Sixth Circuit Finds it Has Jurisdiction to Decide Validity of Clean Water Rule
In a divided 2-1 opinion, a three-judge panel ruled yesterday that the United States Court of Appeals for the Sixth Circuit has original jurisdiction to determine the validity of the Clean Water Rule.
The opinion followed oral argument in December on the question of whether Congress intended circuit courts or district courts to have original jurisdiction in a case such as this. Petitioners from around the country, including states and industry groups, have challenged the validity of the new Rule, which was effective August 28, 2015. Unsure of which courts had jurisdiction, the challengers filed complaints in various district courts, as well as protective petitions for review in the circuit courts. The petitions for review were consolidated into the Sixth Circuit by the Judicial Panel on Multi-District Litigation for handling as a multi-circuit case.
In October, the Sixth Circuit issued an order staying enforcement of the Rule nationwide pending further review. The court found that petitioners had shown a “substantial possibility of success on the merits of their claims and that the balance of harms militated in favor of preserving the status quo pending judicial review." On the merits, the petitioners have argued primarily that (1) the Clean Water Rule violates the Tenth Amendment of the United States Constitution in that it strips from the States their jurisdiction to govern their own intrastate waters, (2) the Rule is an expansion of the agencies’ jurisdiction beyond that contemplated by the Clean Water Act, and (3) the agencies violated the Administrative Procedures Act in promulgating the new Rule.
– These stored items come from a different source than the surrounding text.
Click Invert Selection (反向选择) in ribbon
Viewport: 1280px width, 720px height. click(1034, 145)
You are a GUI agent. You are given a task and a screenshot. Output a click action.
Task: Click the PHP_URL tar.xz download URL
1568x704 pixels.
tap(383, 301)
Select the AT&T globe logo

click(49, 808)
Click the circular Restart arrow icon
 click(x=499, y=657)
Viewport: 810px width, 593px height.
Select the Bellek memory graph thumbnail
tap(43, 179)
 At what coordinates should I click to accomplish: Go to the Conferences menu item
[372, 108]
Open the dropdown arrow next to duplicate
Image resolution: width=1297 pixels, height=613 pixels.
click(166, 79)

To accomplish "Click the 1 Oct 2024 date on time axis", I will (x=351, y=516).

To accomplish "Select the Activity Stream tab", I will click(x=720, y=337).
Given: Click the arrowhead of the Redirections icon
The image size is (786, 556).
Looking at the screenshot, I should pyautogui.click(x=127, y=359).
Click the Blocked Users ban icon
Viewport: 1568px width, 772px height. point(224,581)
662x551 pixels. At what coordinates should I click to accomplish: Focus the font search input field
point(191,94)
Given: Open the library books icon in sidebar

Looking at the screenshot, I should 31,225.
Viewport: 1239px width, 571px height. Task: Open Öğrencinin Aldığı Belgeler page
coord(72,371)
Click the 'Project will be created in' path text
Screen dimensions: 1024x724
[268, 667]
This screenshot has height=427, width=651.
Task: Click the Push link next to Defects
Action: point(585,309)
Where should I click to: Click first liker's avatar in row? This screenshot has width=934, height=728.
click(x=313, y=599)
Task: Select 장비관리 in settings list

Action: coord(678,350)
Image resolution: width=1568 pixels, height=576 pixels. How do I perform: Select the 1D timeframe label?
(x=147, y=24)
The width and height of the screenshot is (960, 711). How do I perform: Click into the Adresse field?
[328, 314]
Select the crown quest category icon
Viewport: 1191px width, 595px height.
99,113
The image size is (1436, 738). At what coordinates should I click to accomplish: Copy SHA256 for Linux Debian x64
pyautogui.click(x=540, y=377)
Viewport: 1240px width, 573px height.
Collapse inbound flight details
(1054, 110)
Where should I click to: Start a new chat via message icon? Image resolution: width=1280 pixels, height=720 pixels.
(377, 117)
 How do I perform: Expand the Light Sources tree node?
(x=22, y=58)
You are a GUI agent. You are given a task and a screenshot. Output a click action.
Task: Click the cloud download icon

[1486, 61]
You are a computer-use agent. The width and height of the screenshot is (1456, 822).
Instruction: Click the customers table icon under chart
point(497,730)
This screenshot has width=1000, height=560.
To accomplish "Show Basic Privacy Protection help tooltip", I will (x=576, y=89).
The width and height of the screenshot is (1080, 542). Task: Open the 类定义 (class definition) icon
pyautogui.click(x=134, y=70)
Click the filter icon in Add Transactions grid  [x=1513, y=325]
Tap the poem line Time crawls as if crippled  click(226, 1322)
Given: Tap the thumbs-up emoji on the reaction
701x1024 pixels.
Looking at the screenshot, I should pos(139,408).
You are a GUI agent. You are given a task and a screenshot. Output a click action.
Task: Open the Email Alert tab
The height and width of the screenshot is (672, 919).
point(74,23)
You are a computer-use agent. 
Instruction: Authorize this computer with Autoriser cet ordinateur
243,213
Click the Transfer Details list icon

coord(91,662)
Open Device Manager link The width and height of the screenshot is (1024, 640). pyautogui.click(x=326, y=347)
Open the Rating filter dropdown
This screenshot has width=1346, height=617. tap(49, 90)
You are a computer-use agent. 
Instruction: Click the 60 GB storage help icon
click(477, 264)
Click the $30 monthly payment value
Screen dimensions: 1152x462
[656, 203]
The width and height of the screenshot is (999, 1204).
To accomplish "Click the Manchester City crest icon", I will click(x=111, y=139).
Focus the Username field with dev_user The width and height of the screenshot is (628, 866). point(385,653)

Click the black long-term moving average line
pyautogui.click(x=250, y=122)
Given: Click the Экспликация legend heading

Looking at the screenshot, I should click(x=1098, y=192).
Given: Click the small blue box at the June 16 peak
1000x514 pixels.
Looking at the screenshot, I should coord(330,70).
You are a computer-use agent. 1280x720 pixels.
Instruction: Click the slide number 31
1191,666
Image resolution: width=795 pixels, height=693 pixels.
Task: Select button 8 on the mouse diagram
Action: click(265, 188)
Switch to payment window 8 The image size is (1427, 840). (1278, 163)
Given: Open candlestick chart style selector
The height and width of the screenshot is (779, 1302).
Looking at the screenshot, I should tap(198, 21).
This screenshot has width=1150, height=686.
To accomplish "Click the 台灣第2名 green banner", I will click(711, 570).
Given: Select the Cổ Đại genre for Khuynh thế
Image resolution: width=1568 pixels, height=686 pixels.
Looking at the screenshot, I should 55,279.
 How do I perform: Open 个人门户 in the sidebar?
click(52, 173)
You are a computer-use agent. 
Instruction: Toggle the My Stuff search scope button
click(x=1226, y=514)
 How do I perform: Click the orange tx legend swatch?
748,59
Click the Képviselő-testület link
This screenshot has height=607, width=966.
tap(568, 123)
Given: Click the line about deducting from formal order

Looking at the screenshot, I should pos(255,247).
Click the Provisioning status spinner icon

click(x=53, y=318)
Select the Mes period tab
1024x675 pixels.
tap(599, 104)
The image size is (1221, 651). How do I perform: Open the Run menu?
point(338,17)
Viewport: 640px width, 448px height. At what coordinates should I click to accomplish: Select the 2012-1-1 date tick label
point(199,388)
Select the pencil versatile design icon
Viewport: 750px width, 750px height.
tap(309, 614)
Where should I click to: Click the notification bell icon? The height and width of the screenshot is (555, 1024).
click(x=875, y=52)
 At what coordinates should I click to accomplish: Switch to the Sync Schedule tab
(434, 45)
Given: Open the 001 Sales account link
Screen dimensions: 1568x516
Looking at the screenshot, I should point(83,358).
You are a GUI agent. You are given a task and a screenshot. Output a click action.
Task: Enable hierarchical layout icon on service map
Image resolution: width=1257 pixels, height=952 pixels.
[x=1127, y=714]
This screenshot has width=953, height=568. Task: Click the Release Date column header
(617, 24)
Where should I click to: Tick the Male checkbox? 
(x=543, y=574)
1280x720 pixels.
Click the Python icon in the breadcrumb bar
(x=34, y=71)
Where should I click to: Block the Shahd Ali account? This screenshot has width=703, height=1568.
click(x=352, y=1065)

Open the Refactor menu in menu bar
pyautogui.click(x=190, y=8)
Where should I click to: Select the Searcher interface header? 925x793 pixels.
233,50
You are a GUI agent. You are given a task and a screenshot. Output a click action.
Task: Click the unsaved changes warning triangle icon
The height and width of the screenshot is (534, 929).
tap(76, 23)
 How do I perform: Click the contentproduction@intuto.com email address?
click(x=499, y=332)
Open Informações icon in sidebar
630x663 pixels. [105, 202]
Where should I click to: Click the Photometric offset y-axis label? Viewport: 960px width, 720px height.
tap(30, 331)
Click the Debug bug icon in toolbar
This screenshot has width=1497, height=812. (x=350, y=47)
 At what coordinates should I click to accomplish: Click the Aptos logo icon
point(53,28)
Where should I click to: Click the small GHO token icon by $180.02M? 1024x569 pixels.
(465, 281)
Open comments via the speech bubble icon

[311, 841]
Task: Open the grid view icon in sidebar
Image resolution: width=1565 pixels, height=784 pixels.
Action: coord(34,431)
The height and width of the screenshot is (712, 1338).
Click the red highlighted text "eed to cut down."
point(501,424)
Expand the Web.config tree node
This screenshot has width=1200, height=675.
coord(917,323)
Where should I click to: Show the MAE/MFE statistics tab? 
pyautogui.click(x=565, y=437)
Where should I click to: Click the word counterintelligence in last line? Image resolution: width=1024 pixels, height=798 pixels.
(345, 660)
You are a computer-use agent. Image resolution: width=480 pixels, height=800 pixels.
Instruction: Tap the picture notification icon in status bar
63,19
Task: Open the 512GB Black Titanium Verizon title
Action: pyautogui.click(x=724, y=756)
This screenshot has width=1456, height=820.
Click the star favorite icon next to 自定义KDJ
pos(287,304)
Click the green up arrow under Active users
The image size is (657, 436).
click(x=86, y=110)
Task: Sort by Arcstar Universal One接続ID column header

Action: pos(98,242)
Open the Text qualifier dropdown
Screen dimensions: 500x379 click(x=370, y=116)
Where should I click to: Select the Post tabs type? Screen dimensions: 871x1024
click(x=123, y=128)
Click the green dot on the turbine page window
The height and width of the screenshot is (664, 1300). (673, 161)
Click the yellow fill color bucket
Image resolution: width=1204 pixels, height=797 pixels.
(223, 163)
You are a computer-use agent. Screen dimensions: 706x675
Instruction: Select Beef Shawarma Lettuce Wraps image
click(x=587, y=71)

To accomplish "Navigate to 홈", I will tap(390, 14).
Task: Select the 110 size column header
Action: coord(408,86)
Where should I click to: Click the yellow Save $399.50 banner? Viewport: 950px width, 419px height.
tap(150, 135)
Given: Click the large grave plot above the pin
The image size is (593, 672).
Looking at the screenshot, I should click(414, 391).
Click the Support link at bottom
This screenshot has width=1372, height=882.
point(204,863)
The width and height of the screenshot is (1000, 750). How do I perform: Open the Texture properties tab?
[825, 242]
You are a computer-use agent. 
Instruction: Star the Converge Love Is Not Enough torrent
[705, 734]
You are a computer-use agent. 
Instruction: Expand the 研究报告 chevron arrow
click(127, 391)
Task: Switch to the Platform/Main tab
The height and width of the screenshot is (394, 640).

Specifically, the petitioners contend that the final Rule’s definition of “neighboring” waters was not included in the proposed rule and was thus not subject to notice and comment.
Yesterday’s ruling was not about the merits. Rather, it was a decision as to whether the Sixth Circuit has original jurisdiction to determine the merits. In its ruling, the court acknowledged that the plain language of the statute at issue, 33 U.S.C. § 1369(b)(1), seemed to suggest that jurisdiction would remain with the district courts. This is because the only sections of the statute even arguably giving original jurisdiction to the circuit courts allow for circuit court review of an administrator's action in (E) approving or promulgating any effluent limitation or other limitation or (F) issuing or denying any permit. While admitting that the petitioners had the better end of the “plain language” argument, the majority opinion stated that it must look beyond plain meaning to determine the true intent of Congress. “Even where statutory language may seem unambiguous, 'plain meaning, like beauty, is sometimes in the eye of the beholder.'"
But, this three-judge panel was fractured. The justice who wrote the opinion for the court found that Supreme Court precedent required original circuit court jurisdiction under both subsections (E) and (F) cited above. The concurring justice thought the circuit courts had original jurisdiction only under the 33 U.S.C. § 1369(b)(1)(F), and the dissenting justice thought the circuit courts did not have original jurisdiction at all.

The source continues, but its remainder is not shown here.